Stated exercise A: In the mailing-list message about the workspace survey, what deadline does the writer give for posting a veto?

===============

Survey to prepare 'Next Workspace Iteration' sprint

Björn Balazs bjoern.balazs at user-prompt.com
Mon Jun 4 21:57:22 UTC 2012


Aaron, all,

thanks for your mail. It is good to adress these kinds of worries directly - 
and before the survey gets started. I actually get confronted with them often 
in my work. 

I personally think we do not need to worry. In most projects I worked with, 
people tend to agree with me at latest at the end of the project ;)

Let me explain a bit - I hope you put the worries aside as well:

We are not asking people how to build the bridge in terms of e.g. static 
calculations. These have to be done by an engineer. No discussion about this.

What I try to do with this survey, is to ask users / the community to report 
about their life - or to stay in the picture: let them imagine where the 
bridge could be built and how the existence of the bridge would change their 
life. 

By this, the only thing we do is looking for inspiration as input for our 
sprint.

Most of what you say about how good products are developed is right. Just your 
preassumptions are wrong. We are not asking users to code, neither to provide 
solutions, nor do we promise to do anything... It really has the simple task 
of getting inspired.

(I have actually changed the first page a bit, to more actively adress, that 
we do not promise anything).

There are of course superior techniques to understand users (you mention 
observation) - but we are simply not in the position to do this right now - 
and there also surely is room for improvement in this survey. I would love to 
take some more time to let it mature more - but I am sure that the inspiration 
we get from it, will benefit the results of the sprint - so I personally think 
it is ok to start it now as it is. 

Another aspect is, that I think it is most important to involve as many people 
as possible into the development of (Free) Software Products. This will lead 
to better products, more (loyal) users, more advertising and more volunteers 
that participate, e.g. in bug triaging or translation. People will identify 
with a product they feel they have influenced - they will get a feeling of 
self efficacy. Of course this will not be the result of a one-time survey, but 
gathering experiences with this kind of approach might bring us into the 
situation of a cultural change in KDE, that is less developer-centric and more 
focussed on the users.

That said, I hope you will agree, that we might not benefit from this survey, 
but we will surely not do any harm by starting the survey. So why not take the 
chance?

As time progresses and we need some time to run the study, I will delay the 
start a bit. If anyone still feels uncomfortable with it, I would ask to 
actually post a 'veto' with the next 18 hours (that would be 18:00 in CEST). 
If there is none, I will start the study and post it on the planet. Hope this 
ok for everyone.

Of course, I am more than happy about any suggestion for an improvement of the 
survey. Personnally I hope I find some time tomorrow to look at it again.

Cheers,
Björn


Am Montag, 4. Juni 2012, 20:17:27 schrieb Aaron J. Seigo:
> On Sunday, June 3, 2012 19:25:05 Björn Balazs wrote:
> > I have tried to build upon the vision formulated by Aaron. Target audience
> 
> these are the emails i really struggle with writing.
> 
> on the one hand, i'm really excited that people have the enthusiasm to do
> this kind of work and are putting the effort in to make it happen. i don't
> want to blunt that one bit. in fact, i want to encourage it.

===============

Stated exercise B: Render the lines of the records as a JSON list of strings, one string per line and no blank lines, covering the lines between the one containing "You are a computer-use" and the one containing "Action: coord(85,601)", inclusive. Leave the pictures out of the list.

(Click-target data)
===============

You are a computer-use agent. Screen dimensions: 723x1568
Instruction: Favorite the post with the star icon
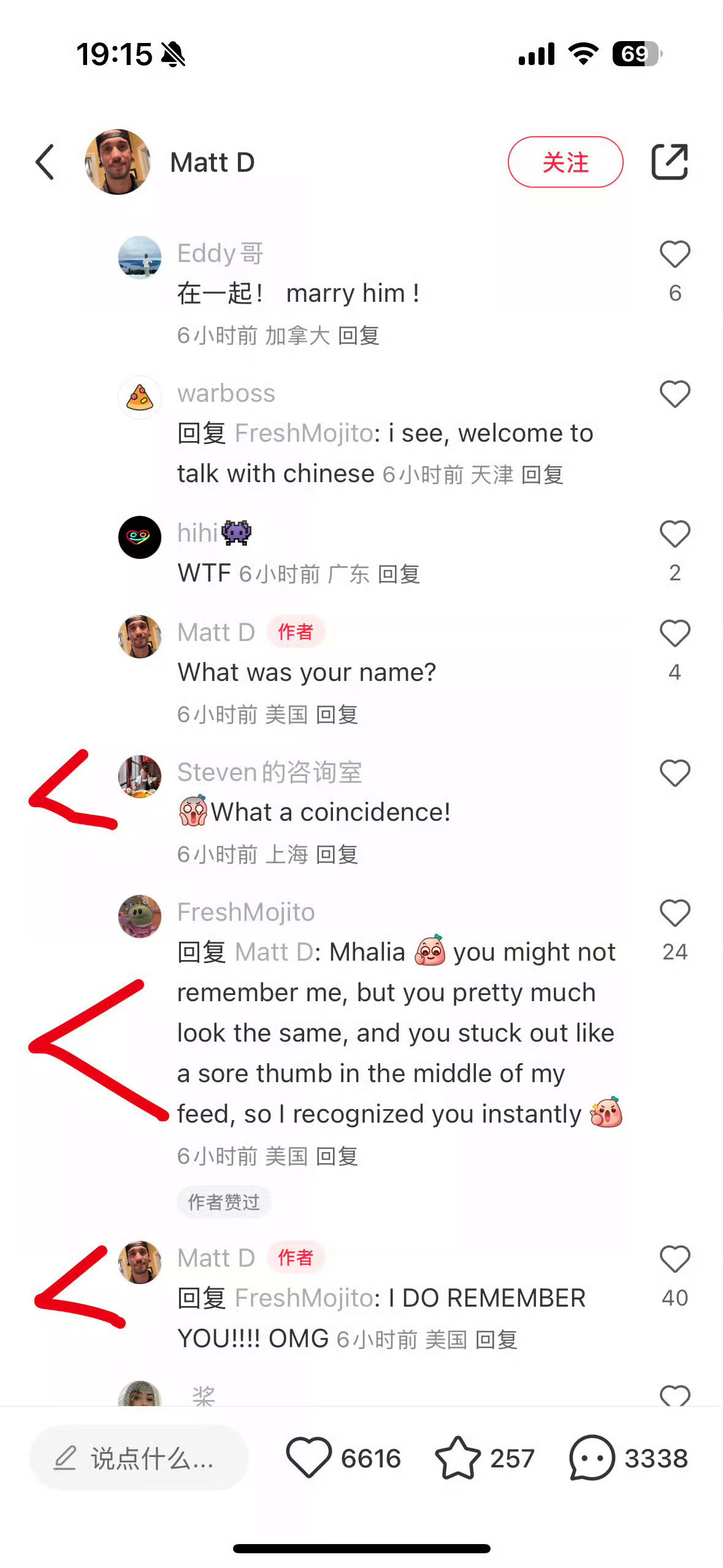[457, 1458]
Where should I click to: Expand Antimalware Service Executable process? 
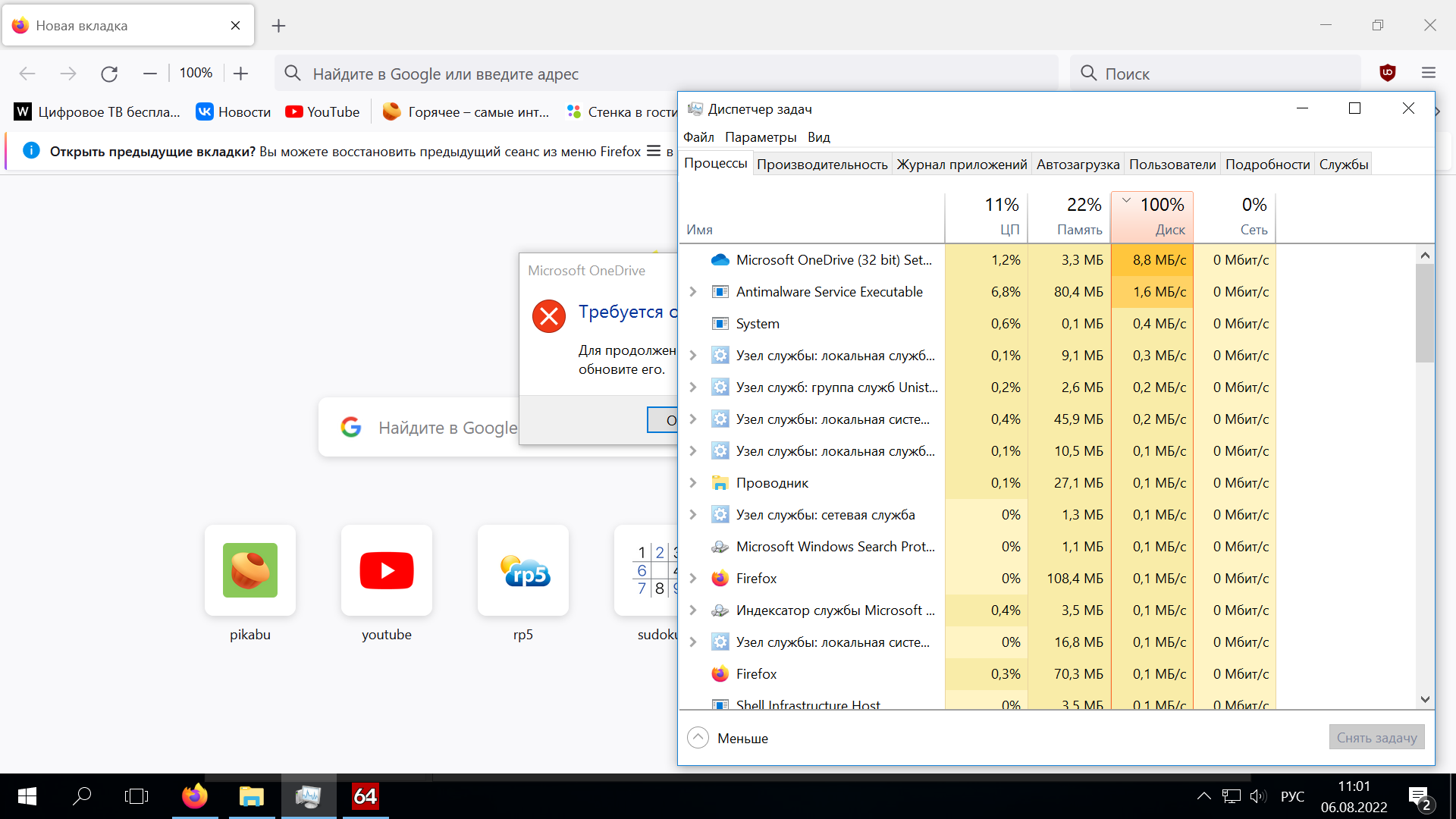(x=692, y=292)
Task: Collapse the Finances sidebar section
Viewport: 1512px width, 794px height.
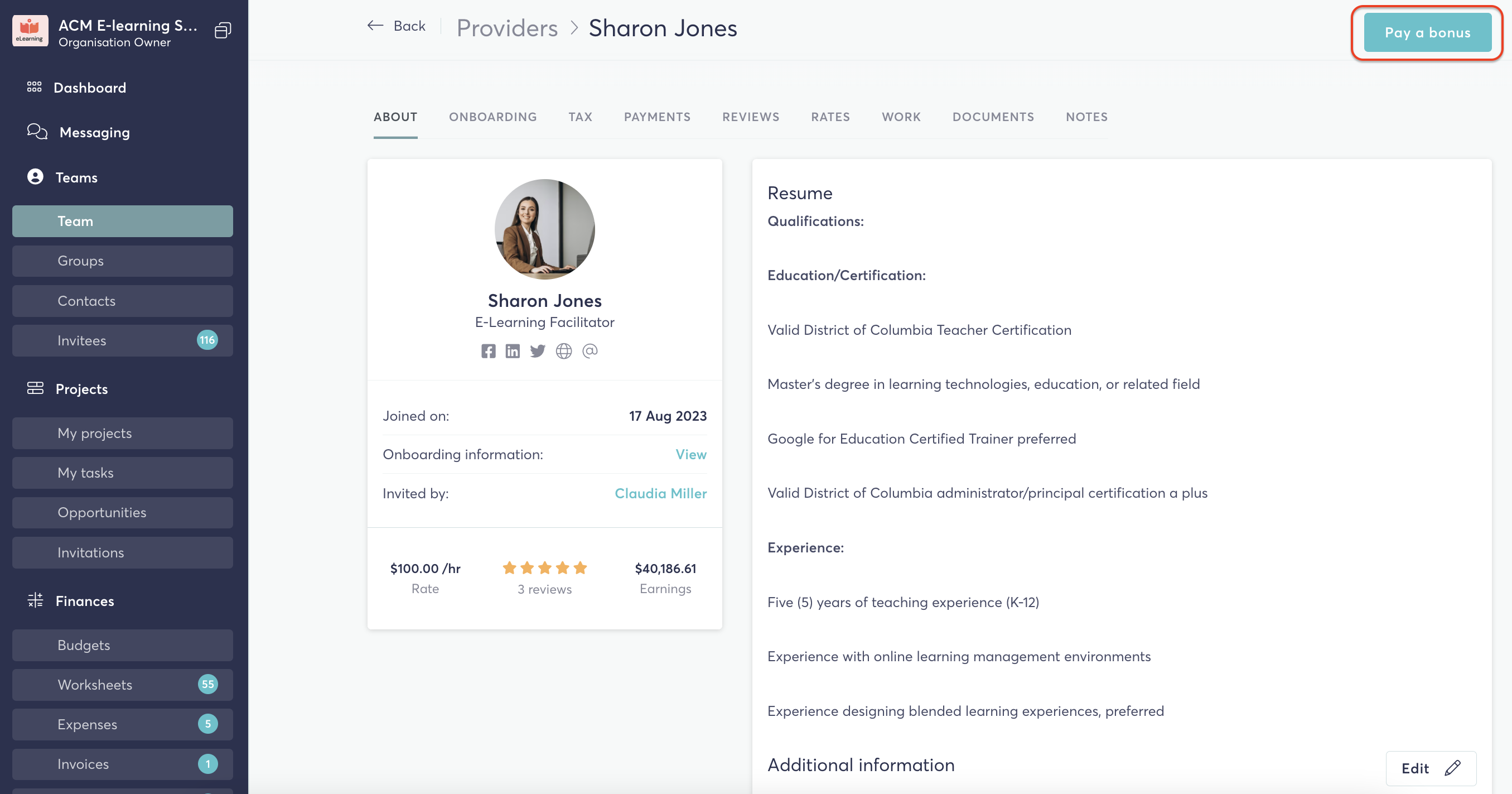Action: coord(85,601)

===============

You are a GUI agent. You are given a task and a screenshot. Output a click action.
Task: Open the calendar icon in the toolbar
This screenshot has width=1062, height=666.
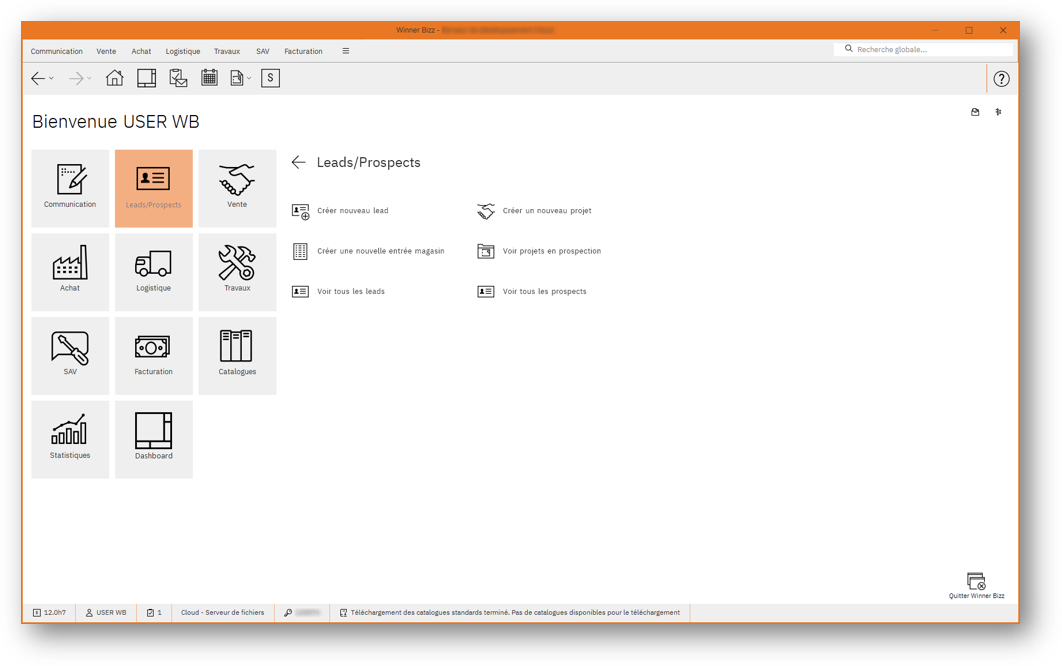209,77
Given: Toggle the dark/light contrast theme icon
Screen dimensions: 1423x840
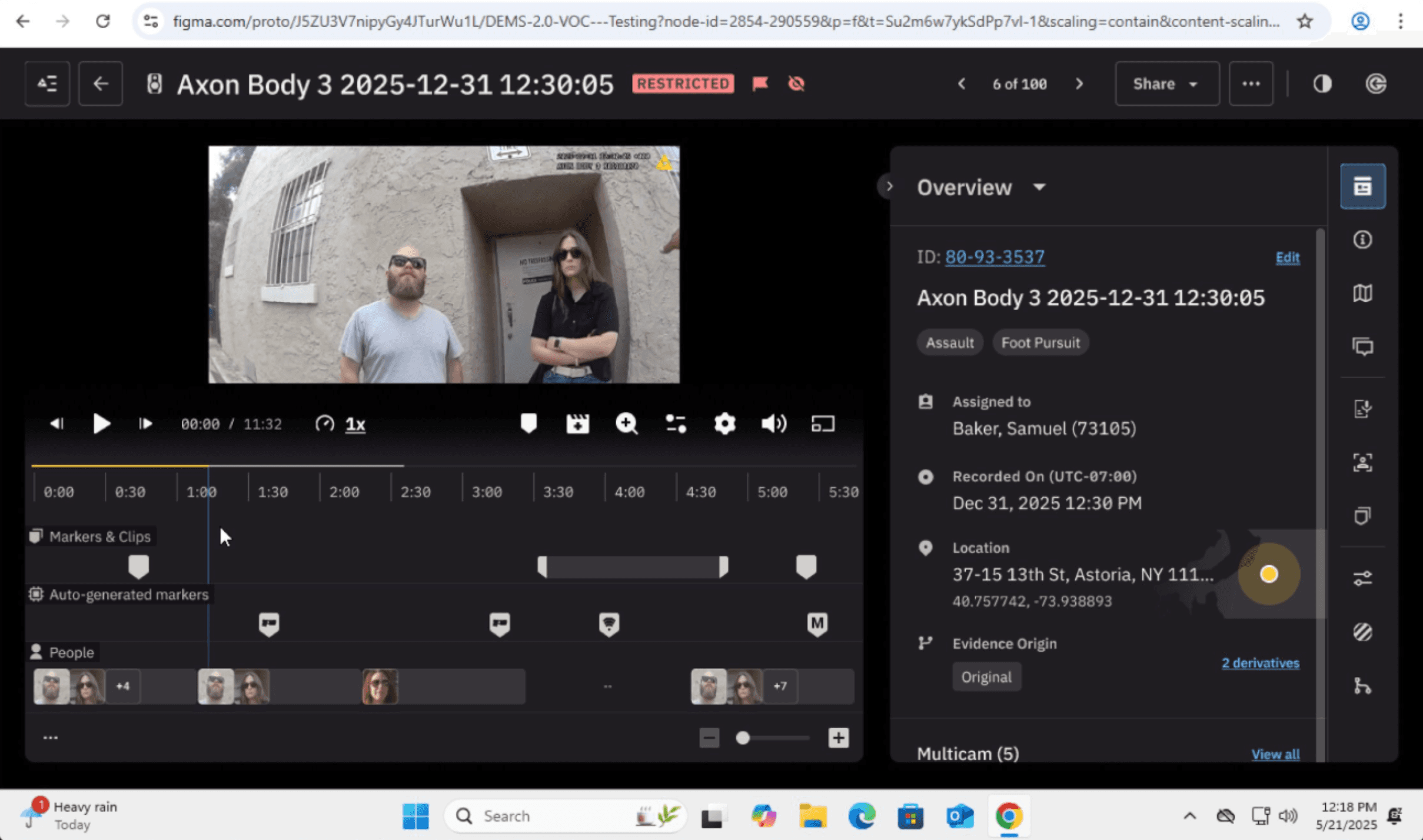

===============

Response A: Within the next 18 hours, which would be 18:00 CEST.

Response B:
[
  "You are a computer-use agent. Screen dimensions: 723x1568",
  "Instruction: Favorite the post with the star icon",
  "[457, 1458]",
  "Where should I click to: Expand Antimalware Service Executable process? ",
  "(x=692, y=292)",
  "Task: Collapse the Finances sidebar section",
  "Viewport: 1512px width, 794px height.",
  "Action: coord(85,601)"
]